DATA LISTING section start

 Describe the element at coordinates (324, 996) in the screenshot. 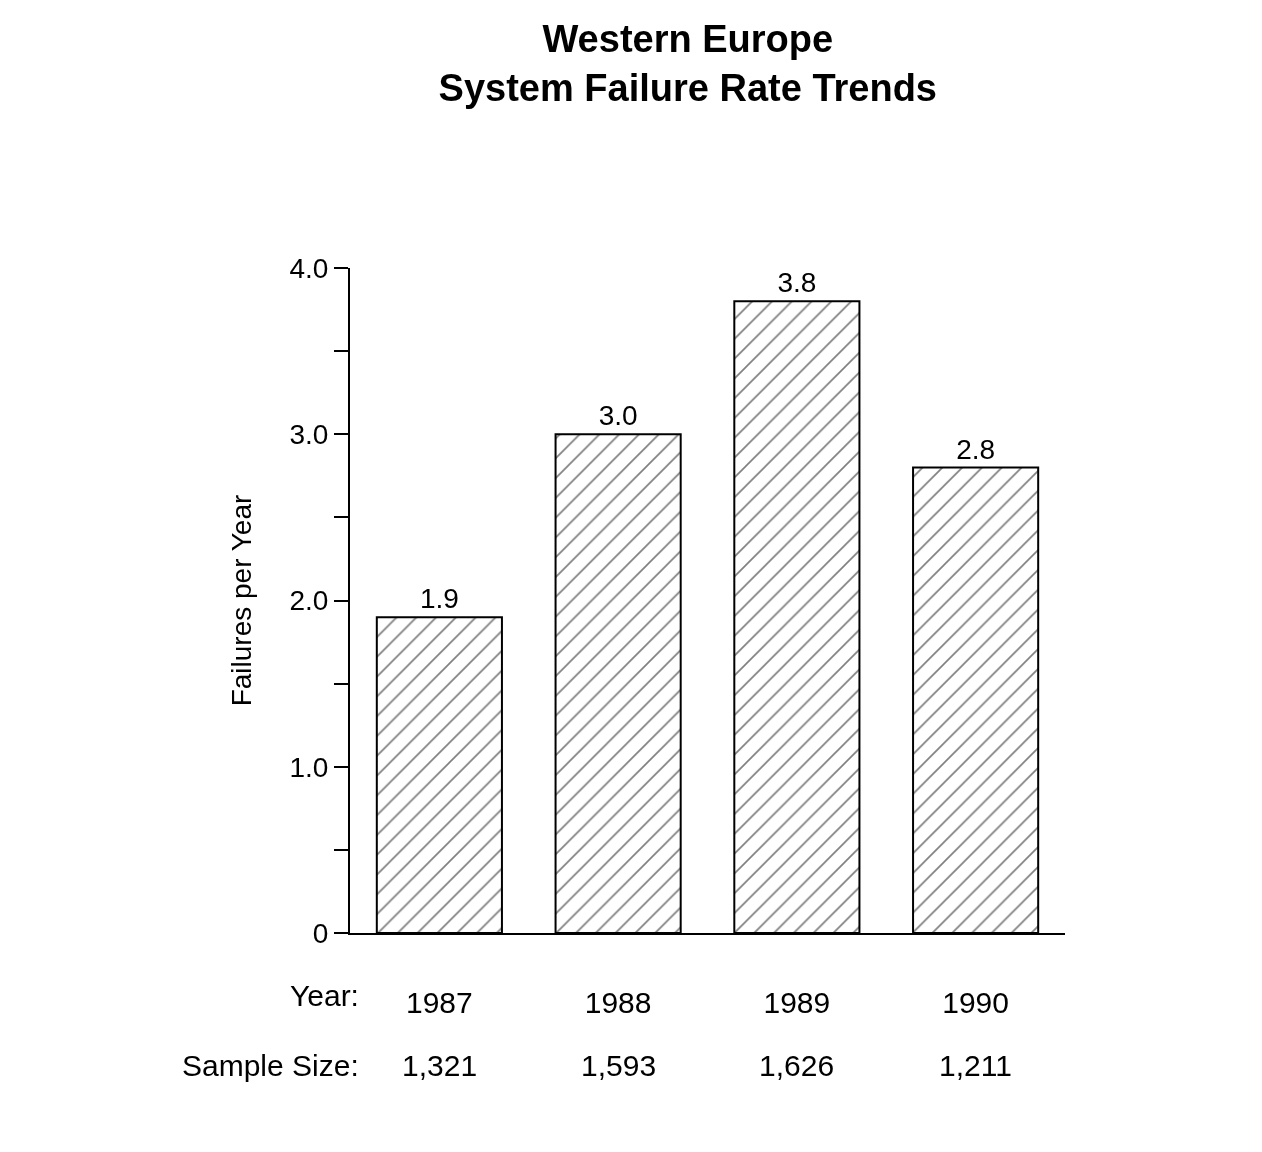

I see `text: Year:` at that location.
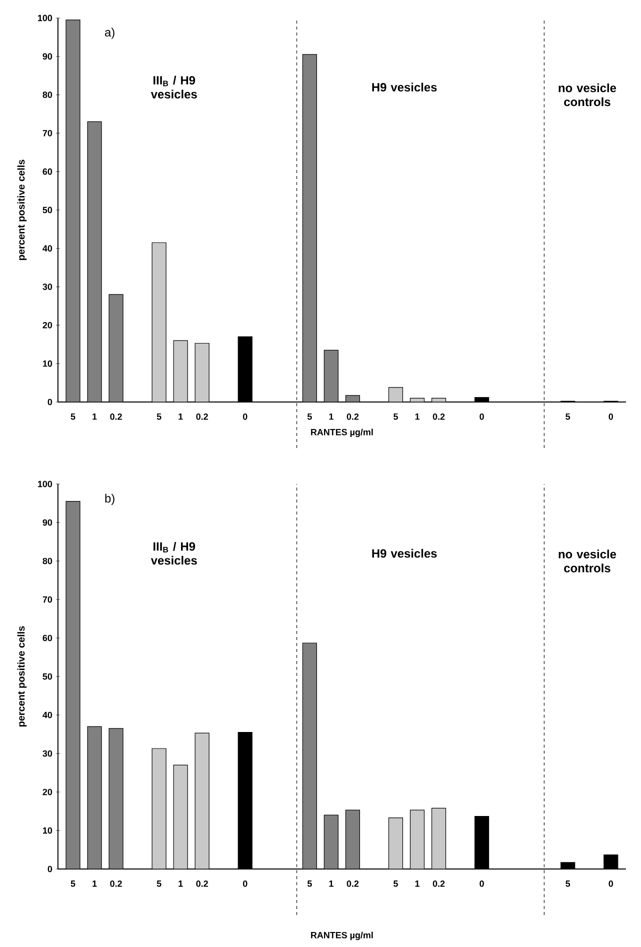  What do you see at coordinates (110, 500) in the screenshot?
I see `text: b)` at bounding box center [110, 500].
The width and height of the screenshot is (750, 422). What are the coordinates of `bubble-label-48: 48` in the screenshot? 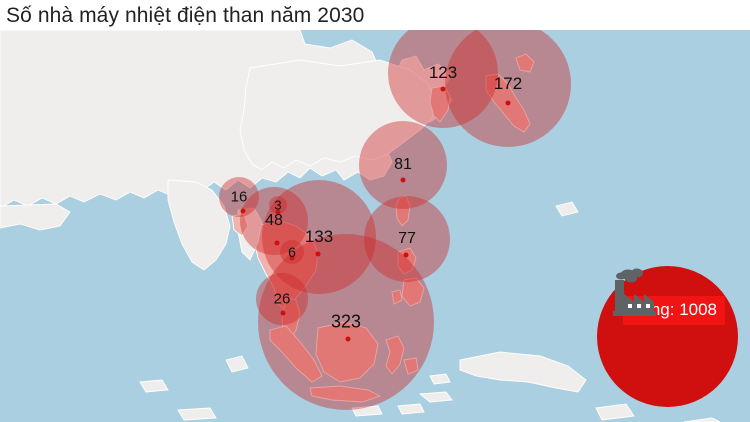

DATA LISTING section end

▶ _PROBLEM TO WORK ON_
Quote the lines above word for word, leaving out the pictures.

▶ _WRITTEN RESPONSE_
 Describe the element at coordinates (324, 996) in the screenshot. 

I see `text: Year:` at that location.
  What do you see at coordinates (110, 500) in the screenshot?
I see `text: b)` at bounding box center [110, 500].
The width and height of the screenshot is (750, 422). What are the coordinates of `bubble-label-48: 48` in the screenshot? 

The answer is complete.